Available records: Begin

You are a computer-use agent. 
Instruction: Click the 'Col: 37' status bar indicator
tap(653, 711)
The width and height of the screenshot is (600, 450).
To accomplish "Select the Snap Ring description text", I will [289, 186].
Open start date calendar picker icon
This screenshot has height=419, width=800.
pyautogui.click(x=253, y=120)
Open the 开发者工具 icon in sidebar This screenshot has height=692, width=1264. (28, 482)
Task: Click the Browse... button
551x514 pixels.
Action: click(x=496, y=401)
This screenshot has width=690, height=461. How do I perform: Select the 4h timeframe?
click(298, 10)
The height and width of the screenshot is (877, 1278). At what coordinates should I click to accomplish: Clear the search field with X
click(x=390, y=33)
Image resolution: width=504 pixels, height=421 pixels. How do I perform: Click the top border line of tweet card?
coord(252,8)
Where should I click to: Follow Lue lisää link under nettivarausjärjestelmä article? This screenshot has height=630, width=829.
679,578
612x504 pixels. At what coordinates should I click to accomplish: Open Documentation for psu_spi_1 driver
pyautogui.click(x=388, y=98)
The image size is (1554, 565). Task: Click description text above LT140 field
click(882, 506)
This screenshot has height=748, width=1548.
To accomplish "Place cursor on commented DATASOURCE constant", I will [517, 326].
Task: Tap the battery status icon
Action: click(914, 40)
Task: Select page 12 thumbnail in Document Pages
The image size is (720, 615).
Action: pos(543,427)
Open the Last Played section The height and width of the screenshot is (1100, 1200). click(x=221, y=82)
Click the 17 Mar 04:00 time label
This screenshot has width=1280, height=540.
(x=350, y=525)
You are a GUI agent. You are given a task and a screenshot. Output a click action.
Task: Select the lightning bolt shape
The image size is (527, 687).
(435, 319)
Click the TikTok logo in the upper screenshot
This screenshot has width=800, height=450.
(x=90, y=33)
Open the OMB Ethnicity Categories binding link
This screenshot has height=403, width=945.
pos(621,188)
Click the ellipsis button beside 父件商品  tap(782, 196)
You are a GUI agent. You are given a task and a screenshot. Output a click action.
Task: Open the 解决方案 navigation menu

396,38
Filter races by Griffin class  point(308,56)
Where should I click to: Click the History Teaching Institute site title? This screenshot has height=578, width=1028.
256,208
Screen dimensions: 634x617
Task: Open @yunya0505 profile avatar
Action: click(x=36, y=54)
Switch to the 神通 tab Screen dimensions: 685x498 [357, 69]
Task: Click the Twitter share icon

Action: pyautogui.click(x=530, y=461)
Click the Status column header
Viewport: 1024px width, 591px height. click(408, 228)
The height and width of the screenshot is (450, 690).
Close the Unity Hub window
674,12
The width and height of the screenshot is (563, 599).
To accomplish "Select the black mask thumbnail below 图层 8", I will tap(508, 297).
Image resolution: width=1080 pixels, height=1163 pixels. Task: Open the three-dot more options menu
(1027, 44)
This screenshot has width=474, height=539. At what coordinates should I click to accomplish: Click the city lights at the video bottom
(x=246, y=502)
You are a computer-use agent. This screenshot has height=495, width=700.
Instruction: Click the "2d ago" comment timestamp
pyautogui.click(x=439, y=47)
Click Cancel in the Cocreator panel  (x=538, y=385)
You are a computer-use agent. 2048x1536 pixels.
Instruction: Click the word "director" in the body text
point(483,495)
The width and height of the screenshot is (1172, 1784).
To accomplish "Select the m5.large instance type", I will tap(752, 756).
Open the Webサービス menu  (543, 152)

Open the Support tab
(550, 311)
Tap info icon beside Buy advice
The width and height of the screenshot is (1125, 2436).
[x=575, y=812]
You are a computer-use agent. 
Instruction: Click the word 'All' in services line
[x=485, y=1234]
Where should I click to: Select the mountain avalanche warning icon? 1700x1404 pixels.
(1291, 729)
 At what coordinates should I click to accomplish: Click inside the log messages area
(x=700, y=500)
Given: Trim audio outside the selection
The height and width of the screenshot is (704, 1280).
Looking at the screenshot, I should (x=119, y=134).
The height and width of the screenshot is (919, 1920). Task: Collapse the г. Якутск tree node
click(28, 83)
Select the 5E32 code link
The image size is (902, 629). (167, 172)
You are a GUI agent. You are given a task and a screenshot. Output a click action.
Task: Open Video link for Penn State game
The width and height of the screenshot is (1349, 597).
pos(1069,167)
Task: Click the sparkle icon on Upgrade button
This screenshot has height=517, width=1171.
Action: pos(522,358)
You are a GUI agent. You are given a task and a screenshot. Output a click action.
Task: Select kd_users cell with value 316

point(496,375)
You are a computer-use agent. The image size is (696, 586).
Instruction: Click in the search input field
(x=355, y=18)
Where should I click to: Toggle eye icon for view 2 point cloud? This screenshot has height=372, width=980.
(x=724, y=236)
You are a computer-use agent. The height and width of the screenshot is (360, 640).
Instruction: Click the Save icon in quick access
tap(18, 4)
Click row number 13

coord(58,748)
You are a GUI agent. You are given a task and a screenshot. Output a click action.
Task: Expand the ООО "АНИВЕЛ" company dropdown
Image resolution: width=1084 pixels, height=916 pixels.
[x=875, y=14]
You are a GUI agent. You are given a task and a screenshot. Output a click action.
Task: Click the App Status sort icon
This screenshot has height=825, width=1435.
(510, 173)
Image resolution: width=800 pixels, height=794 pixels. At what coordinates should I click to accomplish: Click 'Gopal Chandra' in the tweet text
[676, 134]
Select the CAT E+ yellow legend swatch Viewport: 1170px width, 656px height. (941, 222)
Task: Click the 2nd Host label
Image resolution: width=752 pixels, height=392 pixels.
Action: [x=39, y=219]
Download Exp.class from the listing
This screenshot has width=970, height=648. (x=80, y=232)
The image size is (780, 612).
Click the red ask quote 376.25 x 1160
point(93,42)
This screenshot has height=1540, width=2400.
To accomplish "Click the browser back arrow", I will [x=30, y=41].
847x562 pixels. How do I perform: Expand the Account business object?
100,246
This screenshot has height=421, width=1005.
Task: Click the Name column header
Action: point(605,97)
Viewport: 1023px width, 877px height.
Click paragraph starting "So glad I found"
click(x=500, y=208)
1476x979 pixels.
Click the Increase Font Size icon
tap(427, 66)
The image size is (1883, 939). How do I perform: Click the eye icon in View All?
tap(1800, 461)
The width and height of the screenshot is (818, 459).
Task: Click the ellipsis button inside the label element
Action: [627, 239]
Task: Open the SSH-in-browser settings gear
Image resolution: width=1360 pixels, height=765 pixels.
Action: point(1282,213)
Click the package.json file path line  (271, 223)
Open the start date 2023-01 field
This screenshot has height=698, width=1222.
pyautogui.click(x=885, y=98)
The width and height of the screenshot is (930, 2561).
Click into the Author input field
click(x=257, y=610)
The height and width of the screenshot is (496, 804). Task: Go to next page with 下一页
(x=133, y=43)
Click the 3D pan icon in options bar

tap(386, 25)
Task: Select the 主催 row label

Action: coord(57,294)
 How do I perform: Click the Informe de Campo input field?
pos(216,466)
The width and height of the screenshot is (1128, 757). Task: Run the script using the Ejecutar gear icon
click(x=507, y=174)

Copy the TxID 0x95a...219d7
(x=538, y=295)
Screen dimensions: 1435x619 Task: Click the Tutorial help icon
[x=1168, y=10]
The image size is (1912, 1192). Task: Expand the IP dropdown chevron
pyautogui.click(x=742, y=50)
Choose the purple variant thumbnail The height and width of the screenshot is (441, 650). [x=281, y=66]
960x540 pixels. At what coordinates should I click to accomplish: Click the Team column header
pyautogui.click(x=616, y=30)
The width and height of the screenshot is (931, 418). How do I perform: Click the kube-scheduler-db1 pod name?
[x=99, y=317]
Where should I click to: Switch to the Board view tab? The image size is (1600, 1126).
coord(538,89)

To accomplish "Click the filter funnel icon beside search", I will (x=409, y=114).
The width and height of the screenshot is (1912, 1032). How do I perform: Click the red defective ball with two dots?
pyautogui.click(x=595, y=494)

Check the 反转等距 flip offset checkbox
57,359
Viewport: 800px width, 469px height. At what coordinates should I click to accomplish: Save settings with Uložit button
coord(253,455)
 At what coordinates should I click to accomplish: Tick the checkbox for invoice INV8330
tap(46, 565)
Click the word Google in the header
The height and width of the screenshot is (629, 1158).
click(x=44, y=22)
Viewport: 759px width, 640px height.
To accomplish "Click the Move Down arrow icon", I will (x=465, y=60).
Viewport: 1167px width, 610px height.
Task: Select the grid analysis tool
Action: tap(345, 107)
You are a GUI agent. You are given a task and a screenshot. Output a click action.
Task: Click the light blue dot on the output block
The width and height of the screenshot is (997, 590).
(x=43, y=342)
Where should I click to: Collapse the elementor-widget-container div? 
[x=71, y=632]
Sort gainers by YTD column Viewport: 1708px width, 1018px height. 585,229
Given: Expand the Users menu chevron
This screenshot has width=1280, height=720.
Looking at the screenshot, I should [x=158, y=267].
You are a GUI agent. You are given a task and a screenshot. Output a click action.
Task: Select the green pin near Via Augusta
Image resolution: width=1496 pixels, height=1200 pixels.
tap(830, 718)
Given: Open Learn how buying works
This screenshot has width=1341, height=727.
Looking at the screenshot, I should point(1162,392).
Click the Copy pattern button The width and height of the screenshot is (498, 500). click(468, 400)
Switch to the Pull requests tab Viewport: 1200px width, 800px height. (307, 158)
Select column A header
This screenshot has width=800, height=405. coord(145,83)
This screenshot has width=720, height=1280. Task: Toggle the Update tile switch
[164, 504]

Available records: End

▶ _Work item_: Report each line of the entries where the word "thumbnail" occurs.

▶ _Result of the exercise_:
Task: Select page 12 thumbnail in Document Pages
To accomplish "Select the black mask thumbnail below 图层 8", I will tap(508, 297).
Choose the purple variant thumbnail The height and width of the screenshot is (441, 650). [x=281, y=66]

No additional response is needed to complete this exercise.